Avete notato quelle bolle con cui LinkedIn da qualche tempo cerca di graficizzare le vostre connessioni? E vi siete accorti che Facebook quando accettate una nuova amicizia vi chiede se conoscete quella persona anche fuori dal network? Sono tutti sintomi di un cambiamento che è nell’aria e che per certi versi va incanalandosi nel più ampio tema dei big data, uno dei trend del 2013. L’analisi dei dati collegati alle nostre attività sta invadendo la nostra vita e in diversi casi la sua utilità è evidente fin da subito, come nel caso di Rescue Time, software che permette di essere più produttivi fornendoci un dettagliato rapporto settimanale sull’uso che facciamo del nostro computer.

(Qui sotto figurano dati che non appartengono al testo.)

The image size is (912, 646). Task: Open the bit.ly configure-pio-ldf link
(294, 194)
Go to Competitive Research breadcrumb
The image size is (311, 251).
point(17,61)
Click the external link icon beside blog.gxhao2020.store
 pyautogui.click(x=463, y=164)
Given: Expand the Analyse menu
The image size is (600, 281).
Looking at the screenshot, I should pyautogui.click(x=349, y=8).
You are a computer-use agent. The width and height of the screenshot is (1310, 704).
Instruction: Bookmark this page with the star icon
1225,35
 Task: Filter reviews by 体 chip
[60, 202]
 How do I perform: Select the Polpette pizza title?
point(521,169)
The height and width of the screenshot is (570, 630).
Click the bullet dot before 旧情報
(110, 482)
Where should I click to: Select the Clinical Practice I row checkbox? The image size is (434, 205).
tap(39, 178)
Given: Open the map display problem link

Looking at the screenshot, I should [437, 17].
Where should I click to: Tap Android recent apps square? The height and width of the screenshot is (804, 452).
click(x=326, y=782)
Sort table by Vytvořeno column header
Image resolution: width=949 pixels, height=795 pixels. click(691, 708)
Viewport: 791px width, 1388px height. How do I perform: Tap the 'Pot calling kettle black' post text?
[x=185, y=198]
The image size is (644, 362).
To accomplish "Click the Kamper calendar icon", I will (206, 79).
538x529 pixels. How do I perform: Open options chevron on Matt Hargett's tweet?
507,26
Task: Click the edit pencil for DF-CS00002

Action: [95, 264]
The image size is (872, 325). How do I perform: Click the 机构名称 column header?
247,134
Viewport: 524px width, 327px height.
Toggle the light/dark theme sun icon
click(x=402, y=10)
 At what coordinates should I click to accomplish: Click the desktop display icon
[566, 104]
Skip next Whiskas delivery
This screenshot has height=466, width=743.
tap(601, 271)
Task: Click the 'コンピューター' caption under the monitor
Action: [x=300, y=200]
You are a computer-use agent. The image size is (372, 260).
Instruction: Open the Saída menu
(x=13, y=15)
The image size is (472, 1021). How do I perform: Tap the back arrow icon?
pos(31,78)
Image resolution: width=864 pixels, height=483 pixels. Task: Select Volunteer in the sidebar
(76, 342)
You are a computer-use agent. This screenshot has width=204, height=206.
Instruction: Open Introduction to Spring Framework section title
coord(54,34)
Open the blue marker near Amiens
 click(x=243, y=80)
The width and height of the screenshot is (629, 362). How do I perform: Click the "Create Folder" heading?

Durante l’esperienza che ho fatto a InnovAction Lab ho discusso alcuni di questi temi con il team che avevo formato per partecipare al programma. Nel frattempo al MIT di Boston hanno fatto qualcosa di simile: Immersion. Si tratta di un semplice tool che analizza i contatti con cui interagite tramite la vostra Gmail e li renderizza in maniera grafica sotto forma di bolle. Tanto più una bolla è grossa, tante più email avete scambiato con quella persona. Potete analizzare i risultati su base temporale e vedere con quali gruppi avete interagito di più. Nell’individuare i gruppi Immersion è fortissimo: nel mio caso è riuscito a ricostruire l’ambito familiare, quello lavorativo e quello di altre attività.

La cosa più impressionante sono i numeri. Nel 2013 ho già inviato oltre 3.000 email e finirò l’anno intorno alle 6.000. Ne ho ricevute 5.000 e finirò l’anno intorno alle 10.000. Sono certo che il primo che trova una soluzione a questo overload di comunicazione avrà un grosso successo.